Affiliation:
1. University of Copenhagen, UCPH
2. Instituto Nacional de Pesquisas Espaciais, INPE
Abstract
Abstract
The success of Forest Landscape Restoration (FLR) in the tropics hinges on factors like local community needs, ecological conditions, and conservation goals. In the Amazon basin, resource scarcity and lack of special credit lines hinder FLR implementation, pushing initiatives to build robust spatial planning in order to obtain the most cost efficient strategies. Establishing a validated set of criteria is crucial for determining priority areas, requiring stakeholder’s inputs. This study employed Multicriteria Decision Analysis (MCDA) to integrate spatially explicit factors with stakeholders' preferences. The focus was on identifying priority FLR areas in the Northeastern mesoregion (NE) of Pará state, Brazil, populated by small household farmers. Twenty farmers and 23 experts ranked 21 socioecological factors segregated in two clusters (economic/infrastructure and biophysical/land use restrictions), derived from a regression model study that evaluated secondary vegetation dynamics.
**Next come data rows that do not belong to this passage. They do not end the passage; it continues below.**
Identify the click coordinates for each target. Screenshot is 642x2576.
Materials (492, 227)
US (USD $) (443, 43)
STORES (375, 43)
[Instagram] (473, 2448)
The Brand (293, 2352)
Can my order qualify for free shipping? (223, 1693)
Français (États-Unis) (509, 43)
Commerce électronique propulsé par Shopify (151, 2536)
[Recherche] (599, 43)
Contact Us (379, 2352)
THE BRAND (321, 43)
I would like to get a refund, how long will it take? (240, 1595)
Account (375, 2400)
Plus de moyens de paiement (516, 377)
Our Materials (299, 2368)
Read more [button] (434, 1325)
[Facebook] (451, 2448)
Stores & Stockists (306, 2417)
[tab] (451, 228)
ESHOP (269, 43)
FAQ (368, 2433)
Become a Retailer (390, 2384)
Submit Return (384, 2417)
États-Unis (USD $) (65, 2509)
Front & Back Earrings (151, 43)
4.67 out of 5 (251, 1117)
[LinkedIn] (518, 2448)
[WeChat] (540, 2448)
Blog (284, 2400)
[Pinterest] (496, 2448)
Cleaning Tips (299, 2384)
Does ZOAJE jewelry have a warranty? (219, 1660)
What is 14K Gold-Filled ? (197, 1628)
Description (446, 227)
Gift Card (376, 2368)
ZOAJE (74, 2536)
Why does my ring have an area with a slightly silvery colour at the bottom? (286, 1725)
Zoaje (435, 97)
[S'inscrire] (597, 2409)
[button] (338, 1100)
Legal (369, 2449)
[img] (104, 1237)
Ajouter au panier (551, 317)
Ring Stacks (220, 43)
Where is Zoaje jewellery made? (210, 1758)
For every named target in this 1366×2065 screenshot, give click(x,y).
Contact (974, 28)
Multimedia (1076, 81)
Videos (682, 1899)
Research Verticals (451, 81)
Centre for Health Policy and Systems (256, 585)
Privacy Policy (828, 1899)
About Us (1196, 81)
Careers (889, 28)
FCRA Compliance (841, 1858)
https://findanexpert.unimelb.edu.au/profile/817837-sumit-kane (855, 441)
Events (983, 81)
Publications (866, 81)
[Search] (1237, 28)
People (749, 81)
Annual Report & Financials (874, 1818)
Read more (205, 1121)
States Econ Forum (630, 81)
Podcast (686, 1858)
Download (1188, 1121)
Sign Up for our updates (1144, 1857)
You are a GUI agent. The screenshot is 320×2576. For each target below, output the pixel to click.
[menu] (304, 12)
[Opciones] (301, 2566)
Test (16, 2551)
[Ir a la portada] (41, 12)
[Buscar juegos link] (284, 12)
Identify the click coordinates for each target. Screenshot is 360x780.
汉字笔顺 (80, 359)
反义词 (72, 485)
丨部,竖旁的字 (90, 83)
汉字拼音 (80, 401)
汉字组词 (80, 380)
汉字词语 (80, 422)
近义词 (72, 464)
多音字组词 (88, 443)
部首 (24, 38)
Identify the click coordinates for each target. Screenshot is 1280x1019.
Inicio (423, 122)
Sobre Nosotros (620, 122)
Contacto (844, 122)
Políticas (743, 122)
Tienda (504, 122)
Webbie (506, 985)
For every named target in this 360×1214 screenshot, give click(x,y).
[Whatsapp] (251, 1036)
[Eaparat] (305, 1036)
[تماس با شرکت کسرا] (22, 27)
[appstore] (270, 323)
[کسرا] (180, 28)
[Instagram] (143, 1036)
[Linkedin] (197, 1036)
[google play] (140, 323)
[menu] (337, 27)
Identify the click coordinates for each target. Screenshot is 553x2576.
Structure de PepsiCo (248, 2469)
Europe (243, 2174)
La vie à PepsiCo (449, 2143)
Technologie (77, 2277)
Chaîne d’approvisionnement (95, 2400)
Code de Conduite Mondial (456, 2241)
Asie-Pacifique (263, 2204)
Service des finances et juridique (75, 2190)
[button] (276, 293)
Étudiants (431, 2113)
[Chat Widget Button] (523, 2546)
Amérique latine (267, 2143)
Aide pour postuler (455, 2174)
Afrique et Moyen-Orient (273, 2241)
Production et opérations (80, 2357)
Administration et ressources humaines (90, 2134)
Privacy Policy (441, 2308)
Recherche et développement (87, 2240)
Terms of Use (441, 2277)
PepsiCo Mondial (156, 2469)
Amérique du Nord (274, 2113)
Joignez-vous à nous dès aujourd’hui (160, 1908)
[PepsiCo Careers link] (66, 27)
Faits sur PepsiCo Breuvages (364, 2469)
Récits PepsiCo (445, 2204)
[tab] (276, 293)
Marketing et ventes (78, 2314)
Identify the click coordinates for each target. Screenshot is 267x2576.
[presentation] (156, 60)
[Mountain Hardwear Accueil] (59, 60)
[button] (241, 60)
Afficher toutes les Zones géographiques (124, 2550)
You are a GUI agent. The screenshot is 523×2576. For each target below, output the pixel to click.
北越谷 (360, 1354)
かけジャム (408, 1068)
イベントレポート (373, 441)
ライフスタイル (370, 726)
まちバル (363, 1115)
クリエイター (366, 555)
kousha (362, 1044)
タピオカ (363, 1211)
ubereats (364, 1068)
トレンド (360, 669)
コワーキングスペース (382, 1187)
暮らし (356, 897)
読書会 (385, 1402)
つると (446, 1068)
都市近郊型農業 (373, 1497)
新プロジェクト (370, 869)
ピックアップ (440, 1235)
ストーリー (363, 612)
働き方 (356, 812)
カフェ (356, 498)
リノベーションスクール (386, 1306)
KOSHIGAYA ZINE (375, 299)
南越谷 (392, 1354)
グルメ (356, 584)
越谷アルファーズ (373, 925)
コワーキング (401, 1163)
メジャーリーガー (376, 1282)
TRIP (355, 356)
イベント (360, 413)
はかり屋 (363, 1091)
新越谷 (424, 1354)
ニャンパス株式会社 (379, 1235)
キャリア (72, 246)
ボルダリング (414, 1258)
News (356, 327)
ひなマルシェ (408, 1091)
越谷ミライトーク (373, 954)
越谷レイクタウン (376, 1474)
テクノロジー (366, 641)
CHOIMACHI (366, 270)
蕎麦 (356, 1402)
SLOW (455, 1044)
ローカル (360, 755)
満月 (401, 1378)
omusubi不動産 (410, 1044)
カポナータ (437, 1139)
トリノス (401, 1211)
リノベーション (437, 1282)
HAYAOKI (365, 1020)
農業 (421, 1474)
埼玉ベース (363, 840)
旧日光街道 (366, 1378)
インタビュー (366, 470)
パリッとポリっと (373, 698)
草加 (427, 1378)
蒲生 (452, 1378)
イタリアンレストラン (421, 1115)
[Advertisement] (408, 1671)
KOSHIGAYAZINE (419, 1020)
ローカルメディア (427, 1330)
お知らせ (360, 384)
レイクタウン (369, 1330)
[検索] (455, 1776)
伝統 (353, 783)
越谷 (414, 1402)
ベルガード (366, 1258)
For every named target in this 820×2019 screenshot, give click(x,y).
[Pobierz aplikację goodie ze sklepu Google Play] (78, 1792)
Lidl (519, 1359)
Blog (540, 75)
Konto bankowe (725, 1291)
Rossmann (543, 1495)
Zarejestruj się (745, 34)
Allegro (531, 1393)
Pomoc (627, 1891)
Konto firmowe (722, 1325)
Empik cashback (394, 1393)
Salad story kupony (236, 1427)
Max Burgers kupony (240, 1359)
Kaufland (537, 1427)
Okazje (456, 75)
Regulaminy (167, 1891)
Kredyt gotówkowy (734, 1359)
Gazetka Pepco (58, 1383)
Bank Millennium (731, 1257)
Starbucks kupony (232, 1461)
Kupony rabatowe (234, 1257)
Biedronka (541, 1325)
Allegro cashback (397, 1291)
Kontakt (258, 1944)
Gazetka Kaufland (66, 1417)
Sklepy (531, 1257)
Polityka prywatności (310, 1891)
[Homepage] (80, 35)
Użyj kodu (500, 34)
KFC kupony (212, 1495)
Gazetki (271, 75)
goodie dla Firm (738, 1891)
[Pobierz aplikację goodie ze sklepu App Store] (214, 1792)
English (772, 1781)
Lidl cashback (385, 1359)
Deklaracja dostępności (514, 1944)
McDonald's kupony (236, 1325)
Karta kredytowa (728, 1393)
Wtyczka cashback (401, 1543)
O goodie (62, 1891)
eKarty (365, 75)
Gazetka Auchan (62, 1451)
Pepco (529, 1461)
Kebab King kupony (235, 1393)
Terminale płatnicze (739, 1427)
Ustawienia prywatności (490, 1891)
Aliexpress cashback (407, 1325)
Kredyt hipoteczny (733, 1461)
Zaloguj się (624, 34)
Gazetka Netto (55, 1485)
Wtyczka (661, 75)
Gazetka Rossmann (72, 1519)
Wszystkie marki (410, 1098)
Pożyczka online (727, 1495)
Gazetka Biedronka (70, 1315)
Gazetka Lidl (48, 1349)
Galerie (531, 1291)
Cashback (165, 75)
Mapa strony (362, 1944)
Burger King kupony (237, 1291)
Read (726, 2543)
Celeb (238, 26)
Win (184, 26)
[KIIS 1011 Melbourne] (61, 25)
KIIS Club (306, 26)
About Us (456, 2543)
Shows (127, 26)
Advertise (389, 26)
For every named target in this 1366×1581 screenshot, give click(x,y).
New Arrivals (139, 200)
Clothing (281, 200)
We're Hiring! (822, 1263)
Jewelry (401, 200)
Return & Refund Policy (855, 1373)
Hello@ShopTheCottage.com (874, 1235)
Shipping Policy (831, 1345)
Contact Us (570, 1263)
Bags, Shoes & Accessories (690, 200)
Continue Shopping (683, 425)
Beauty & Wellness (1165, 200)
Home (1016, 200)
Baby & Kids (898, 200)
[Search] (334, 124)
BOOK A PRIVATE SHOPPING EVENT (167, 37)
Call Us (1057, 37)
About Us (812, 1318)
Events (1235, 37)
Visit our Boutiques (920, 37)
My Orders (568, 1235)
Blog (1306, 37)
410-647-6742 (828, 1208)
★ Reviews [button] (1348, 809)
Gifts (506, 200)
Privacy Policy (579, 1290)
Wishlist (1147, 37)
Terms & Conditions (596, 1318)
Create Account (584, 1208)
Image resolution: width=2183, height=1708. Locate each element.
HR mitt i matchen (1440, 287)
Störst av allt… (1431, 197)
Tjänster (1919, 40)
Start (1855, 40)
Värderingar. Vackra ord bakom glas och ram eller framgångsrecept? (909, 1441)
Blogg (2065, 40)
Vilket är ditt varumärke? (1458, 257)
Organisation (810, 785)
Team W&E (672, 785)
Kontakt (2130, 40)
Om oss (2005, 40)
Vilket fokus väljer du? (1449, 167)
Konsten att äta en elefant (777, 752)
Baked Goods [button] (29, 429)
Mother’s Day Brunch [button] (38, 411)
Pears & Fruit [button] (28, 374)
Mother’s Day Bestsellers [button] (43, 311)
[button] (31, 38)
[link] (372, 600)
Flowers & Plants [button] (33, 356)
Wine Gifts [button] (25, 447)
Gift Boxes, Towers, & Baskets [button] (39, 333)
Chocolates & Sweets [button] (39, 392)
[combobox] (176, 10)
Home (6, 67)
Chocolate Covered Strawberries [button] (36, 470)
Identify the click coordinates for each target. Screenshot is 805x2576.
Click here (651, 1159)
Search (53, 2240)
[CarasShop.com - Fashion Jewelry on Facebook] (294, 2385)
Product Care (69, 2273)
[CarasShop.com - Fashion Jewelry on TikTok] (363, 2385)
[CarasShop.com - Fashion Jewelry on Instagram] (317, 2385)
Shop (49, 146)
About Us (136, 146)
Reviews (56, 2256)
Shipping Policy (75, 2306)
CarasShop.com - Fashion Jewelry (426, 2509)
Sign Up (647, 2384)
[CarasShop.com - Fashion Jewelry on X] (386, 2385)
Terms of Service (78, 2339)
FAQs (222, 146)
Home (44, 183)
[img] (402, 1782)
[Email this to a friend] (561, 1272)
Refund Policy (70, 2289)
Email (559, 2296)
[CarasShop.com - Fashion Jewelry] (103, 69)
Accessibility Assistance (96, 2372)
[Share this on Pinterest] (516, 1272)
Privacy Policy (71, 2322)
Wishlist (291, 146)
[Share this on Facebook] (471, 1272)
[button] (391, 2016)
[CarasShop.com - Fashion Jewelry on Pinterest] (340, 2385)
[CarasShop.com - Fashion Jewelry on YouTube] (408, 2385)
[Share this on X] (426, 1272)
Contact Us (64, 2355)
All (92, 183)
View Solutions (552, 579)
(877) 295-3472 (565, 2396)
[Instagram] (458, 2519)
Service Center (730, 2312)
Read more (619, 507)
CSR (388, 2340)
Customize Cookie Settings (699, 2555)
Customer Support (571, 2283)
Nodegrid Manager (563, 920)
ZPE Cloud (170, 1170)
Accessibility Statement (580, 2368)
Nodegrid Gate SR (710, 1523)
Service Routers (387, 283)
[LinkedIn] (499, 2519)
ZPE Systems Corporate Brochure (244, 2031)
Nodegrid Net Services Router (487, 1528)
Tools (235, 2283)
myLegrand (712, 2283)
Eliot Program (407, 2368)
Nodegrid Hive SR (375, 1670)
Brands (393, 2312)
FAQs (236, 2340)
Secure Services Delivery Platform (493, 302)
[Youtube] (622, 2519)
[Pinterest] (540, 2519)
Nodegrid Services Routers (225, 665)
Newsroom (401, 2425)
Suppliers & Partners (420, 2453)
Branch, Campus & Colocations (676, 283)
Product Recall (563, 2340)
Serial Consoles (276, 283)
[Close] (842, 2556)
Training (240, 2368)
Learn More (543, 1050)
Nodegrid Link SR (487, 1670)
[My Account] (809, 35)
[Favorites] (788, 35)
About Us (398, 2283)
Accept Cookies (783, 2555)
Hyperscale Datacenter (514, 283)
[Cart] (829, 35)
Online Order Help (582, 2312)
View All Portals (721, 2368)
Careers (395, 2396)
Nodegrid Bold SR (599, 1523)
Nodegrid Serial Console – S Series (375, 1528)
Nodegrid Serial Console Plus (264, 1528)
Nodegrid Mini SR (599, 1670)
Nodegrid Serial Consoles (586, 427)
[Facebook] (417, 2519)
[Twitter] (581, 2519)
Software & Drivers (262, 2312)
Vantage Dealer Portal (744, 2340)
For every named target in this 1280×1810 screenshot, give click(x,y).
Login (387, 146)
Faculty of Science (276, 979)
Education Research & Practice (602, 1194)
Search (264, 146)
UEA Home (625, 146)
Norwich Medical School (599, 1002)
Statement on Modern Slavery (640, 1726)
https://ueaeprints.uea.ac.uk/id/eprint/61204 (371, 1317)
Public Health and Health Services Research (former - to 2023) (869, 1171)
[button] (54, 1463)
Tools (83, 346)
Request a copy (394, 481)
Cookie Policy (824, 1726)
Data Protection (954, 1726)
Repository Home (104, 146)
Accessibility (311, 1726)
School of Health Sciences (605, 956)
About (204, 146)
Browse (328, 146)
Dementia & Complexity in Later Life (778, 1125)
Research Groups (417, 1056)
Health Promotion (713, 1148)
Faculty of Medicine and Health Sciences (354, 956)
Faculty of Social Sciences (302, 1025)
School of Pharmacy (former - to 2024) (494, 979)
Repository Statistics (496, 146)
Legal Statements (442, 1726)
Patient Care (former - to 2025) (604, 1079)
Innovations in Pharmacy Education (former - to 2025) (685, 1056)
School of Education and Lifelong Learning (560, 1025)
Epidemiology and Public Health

Key infrastructural factors ('distance to roads,' 'distance to markets,' and 'distance to urban centers') were mostly consistent for both groups. Variations emerged in biophysical/restriction factors, with 'conservation unit of sustainable use' prioritized by farmers but not deemed relevant by experts. Synergies and disparities also surfaced for factors like 'deficit of legal reserve' and ‘high agricultural suitability’. Stakeholders' ranking scores were employed as weights to create prioritization maps. Experts identified 51.5% of NE Pará area as nonpriority and 5.4% as high priority, while farmers indicated 48.3% and 5.2%, respectively. Combining both groups' perceptions yielded consensus maps designating 9.1% of NE Pará as high priority. Bragantina microregion stood out in consensus maps, concentrating 32.7% of high priority areas. This approach provides a cost-effective method for stakeholder’s engagement. Policy recommendations emphasize focusing on western Bragantina and southwestern Salgado microregions to promote large-scale FLR effectively.